Periodic Reporting for period 2 - HALO (Understanding Halophytes for an Agriculture Worth its Salt)
Berichtszeitraum: 2018-12-01 bis 2019-11-30
The main objective of the HALO project is to elucidate the complementary morphological, physiological and anatomical characteristics that enable dicotyledonous halophyte to be successful on saline soils, including their unique ability to sequester cytotoxic Na and Cl ions in specialised external structures called salt bladders. This will reveal the fine print of one of the most interesting mechanisms evolved by plants over the course of evolution not only to deal with NaCl toxicity but also use it to thrive in these otherwise hostile NaCl-rich environments, opening up novel and previously unexplored breeding targets to improve salt tolerance in crops.
1. Dissect the physiological and molecular modification occurring in halophytes under saline conditions underlying their ability to thrive in saline environments;
2. Identify (electrophysiological and molecular characterisation) the transporters involved in ion transport in stalk cells within the epidermal bladder cells.
For objective 1 the response of four accessions of the halophyte quinoa with contrasting salt tolerance and epidermal bladder cell (EBC) density were evaluated to determined why accessions with a high density in EBC (thus elevated sequestration of cytotoxic ions) fail to achieve high salt tolerance compared with two accessions that have low EBC density. To elucidate possible mechanism(s) underlying this enhanced tolerance in accessions with low EBC density, different physiological and electrophysiological parameters were evaluated after long and short-term treatment with NaCl. The combined data indicate that additional tolerance mechanisms operate in roots rather than shoots in salt tolerant accessions. This in turn results in an improved responses to NaCl and ROS stress, which improves root functionality following salt stress and ultimately results in improved leaf stomatal regulation and enhanced salt tolerance.

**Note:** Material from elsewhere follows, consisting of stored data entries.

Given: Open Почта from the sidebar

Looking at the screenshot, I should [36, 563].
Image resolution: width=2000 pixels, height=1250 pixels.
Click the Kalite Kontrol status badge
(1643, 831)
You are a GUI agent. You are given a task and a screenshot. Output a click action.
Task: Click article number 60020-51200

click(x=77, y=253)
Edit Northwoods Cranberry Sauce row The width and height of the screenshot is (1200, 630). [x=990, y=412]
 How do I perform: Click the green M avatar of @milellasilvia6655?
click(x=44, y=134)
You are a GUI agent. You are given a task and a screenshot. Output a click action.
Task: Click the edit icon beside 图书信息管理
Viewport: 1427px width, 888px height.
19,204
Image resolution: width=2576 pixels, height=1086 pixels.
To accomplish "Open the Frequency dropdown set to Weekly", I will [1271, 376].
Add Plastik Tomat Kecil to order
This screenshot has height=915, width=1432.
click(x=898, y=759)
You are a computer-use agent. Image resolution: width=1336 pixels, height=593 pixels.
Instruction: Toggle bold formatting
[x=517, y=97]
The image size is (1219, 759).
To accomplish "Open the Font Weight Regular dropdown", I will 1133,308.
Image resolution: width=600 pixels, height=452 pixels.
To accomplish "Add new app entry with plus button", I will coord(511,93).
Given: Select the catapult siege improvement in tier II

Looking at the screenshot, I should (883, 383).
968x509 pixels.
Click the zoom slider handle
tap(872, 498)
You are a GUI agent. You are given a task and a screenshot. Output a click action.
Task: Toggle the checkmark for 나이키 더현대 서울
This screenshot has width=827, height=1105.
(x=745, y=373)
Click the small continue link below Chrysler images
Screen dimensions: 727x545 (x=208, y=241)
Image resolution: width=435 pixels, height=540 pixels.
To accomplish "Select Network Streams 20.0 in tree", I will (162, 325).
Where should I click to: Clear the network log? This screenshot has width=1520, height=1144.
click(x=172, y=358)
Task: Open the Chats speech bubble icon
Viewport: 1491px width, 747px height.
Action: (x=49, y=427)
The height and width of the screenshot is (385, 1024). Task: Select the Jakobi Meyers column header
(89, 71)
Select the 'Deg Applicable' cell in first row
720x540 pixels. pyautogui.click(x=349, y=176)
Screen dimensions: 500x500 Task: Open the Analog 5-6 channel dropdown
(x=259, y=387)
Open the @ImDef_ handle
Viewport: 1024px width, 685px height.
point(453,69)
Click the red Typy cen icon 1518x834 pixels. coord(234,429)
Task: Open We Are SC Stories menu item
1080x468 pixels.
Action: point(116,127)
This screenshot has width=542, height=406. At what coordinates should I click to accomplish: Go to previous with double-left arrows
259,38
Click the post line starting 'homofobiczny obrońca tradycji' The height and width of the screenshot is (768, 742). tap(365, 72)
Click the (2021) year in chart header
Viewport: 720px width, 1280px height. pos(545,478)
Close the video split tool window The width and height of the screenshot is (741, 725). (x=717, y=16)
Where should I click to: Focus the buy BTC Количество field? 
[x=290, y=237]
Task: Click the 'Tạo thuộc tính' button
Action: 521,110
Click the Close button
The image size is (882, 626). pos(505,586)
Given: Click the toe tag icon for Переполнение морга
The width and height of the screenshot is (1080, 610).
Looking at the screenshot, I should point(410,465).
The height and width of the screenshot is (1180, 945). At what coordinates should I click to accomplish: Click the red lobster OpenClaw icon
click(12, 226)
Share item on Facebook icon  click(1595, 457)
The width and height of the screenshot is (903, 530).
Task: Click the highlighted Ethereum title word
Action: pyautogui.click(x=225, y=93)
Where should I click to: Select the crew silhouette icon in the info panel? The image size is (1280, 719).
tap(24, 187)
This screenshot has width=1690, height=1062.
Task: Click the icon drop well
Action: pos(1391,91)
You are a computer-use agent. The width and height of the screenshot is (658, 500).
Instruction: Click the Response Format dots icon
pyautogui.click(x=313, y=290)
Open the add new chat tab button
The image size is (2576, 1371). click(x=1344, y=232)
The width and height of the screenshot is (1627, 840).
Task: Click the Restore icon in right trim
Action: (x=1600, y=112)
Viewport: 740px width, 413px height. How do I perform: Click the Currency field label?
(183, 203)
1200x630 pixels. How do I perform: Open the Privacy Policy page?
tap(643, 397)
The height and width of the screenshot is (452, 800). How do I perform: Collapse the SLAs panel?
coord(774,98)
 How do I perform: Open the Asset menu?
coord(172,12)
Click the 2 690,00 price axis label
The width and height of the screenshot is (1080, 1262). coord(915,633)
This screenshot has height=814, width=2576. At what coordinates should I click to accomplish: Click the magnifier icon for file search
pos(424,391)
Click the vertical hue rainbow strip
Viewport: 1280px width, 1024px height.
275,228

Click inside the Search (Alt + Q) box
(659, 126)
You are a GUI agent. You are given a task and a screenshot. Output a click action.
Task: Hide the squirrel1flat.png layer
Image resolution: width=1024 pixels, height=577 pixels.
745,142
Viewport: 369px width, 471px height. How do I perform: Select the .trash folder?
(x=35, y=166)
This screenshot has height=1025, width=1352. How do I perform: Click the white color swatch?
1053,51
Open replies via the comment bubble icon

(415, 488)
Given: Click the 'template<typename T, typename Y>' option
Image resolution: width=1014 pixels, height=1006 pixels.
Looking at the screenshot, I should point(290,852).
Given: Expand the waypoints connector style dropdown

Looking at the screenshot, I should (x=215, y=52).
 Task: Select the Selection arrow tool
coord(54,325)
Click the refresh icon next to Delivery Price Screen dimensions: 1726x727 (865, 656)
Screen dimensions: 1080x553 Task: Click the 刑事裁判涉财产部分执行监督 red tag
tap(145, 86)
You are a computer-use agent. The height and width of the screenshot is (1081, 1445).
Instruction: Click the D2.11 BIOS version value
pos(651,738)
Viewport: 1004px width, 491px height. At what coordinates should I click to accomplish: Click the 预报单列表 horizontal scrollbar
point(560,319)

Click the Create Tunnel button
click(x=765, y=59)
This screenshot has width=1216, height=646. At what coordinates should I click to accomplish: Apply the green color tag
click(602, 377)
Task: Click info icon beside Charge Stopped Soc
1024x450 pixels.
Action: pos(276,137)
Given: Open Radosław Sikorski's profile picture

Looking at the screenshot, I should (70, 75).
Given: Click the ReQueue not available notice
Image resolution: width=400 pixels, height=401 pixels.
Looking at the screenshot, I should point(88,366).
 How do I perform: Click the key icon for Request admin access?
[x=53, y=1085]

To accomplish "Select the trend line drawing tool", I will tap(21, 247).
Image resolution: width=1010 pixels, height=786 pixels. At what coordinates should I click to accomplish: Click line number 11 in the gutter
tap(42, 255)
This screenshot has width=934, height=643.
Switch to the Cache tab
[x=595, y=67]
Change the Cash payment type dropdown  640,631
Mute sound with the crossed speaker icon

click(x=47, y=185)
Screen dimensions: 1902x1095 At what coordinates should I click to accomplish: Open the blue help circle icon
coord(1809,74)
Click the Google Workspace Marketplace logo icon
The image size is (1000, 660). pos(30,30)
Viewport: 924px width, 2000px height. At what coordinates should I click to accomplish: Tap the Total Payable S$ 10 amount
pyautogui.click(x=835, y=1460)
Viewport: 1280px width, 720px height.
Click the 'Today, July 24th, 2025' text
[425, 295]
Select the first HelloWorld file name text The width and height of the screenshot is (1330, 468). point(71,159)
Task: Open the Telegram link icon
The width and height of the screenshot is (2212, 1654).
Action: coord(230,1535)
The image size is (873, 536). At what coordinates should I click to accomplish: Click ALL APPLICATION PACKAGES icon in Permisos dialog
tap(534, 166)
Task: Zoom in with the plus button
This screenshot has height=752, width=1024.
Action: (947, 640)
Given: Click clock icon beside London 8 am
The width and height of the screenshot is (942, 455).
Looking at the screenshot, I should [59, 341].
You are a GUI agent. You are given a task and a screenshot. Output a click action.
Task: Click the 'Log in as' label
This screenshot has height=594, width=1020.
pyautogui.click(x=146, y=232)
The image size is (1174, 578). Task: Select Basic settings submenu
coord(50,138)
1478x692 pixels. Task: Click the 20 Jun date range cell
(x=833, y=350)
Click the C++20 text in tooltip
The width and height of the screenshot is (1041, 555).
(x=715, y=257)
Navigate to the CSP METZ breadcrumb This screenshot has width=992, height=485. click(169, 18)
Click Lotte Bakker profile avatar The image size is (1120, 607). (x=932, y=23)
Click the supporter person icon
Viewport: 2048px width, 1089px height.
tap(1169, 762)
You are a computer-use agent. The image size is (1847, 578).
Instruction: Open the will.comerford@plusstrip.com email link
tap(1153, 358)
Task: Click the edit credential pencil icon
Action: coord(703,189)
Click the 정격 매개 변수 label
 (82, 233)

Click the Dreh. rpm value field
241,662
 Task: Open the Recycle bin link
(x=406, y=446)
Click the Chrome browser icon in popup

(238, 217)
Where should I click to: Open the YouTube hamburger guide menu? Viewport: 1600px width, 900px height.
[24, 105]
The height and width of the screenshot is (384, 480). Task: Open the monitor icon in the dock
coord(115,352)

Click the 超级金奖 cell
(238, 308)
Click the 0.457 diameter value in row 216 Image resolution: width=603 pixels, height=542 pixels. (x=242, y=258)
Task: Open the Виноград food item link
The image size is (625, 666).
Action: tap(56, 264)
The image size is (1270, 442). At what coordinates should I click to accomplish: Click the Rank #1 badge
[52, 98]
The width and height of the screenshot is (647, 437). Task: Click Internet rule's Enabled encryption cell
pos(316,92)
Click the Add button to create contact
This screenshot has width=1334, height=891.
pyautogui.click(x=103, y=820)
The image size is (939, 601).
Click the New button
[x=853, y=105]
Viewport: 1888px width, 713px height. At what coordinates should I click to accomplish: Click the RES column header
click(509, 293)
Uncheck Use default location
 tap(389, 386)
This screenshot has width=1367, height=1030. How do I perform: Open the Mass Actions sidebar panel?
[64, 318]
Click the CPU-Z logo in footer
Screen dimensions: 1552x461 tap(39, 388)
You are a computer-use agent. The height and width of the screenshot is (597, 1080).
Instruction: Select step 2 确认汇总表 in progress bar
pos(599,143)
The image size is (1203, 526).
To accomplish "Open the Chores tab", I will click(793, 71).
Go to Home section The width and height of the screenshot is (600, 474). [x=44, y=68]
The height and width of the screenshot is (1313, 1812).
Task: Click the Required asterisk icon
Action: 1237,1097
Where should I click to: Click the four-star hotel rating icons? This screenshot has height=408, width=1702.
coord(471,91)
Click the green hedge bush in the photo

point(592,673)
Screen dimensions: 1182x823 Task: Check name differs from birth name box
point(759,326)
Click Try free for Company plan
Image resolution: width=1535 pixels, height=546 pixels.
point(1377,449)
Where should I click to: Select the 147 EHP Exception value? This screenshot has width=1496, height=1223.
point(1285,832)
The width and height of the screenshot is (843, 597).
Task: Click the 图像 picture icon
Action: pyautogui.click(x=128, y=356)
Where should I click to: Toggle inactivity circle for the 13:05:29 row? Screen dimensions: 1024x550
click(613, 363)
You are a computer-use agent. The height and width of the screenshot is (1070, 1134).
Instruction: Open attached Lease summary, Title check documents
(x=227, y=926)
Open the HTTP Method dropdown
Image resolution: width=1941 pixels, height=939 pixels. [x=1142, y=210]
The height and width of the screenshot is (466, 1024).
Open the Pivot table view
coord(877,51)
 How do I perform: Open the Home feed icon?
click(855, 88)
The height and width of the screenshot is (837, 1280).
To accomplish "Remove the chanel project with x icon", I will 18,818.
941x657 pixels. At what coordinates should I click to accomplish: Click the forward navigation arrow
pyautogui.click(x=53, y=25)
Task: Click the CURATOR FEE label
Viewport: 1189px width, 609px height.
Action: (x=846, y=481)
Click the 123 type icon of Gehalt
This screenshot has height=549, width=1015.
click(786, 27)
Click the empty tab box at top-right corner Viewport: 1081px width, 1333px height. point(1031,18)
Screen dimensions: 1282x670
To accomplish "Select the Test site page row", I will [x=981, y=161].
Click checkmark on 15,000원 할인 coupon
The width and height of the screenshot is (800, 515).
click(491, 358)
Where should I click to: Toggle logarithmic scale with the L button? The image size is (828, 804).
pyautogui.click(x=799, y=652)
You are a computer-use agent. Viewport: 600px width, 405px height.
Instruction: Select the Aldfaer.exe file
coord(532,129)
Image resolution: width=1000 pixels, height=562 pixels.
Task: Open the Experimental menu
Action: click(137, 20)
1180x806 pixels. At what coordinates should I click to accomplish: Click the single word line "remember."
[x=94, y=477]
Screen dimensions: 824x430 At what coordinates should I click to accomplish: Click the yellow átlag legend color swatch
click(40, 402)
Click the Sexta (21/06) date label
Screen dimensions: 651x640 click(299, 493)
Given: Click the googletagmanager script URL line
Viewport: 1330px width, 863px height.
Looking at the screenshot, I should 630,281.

For objective 2, ion fluxes and membrane potentials were measured in stalk cells in petioles of leaves of control and salt grown quinoa plants using non-invasive microelectrode ion flux measuring MIFE technique. Subsequent pharmacological experiments using a range of channel blockers and metabolic inhibitors revealed the most likely transporters involved in Na, Cl and K loading via the stalk cells in EBC.
Halophytes’ ability to thrive in saline soils has increasing potential in a world where most known agricultural crop are salt-sensitive glycophytes and where changes in climate and land use will increase resources salinisation. Indeed, halophytes could represent the “silver bullet” approach for maintaining food supply over the coming years as they could play an important role as crops in their own right and also as models for generating salt tolerance in traditional crops. Overall, this will enable farmers to use currently unproductive lands and saline waters to increase agricultural outputs while limiting the global diversions of “good” resources to agriculture, which is critical for the state of the environment and for the civil society at large.